Deconstructing Citizenship

If I were the President of Malta, I would prefer resigning than signing such unannounced, significant and divisive legislation, unless it is approved by referendum

The Labour Government had parliamentary legitimacy to introduce its cash-for-citizenship law. But through this policy, Labour has unintentionally opened a Pandora's box and manufactured a risk scenario, on various aspects.

First, by saying that the funds generated from the IIP will be used for social development can raise questions about Malta's state of public finances and about the general state of the economy. Looking at the reaction, globally and nationally towards this policy, will Malta be effectively associated with Southern European near-bankrupt welfare states and with Caribbean tax havens? Perception is very important in economics. 

Second, by guaranteeing anonymity to those who purchase citizenship, inevitable questions are asked. Why should such persons remain anonymous? Is there a link with party financing, given Malta's lack of legislation in this area? What argument can be used to justify a person's expensive purchase of full access to the EU whilst remaining anonymous?

Third, the fact that cash-for-citizenship was not in Labour's electoral manifesto raises questions as to why it was left out from pre-electoral debate, both within the party and also within society in general.

________________________________________

▸ **Required tasks**
1) From the article on Malta's cash-for-citizenship law, copy the passage starting at "The Labour Government" and ending at "important in economics.".
2) In the article on Malta's cash-for-citizenship law, what is the stated use for the funds generated from the IIP?

▸ **Given data**
________________________________________

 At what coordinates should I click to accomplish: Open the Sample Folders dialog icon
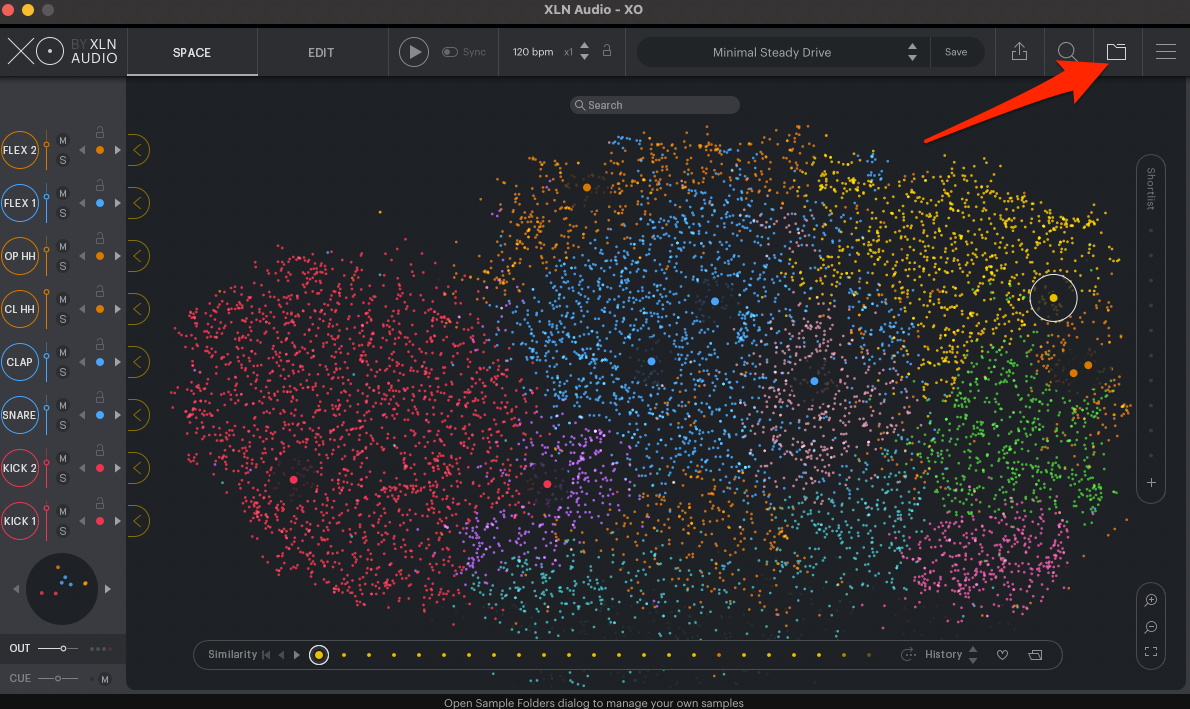point(1116,52)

________________________________________

▸ **Final results**
1)
The Labour Government had parliamentary legitimacy to introduce its cash-for-citizenship law. But through this policy, Labour has unintentionally opened a Pandora's box and manufactured a risk scenario, on various aspects.

First, by saying that the funds generated from the IIP will be used for social development can raise questions about Malta's state of public finances and about the general state of the economy. Looking at the reaction, globally and nationally towards this policy, will Malta be effectively associated with Southern European near-bankrupt welfare states and with Caribbean tax havens? Perception is very important in economics.

2) Social development.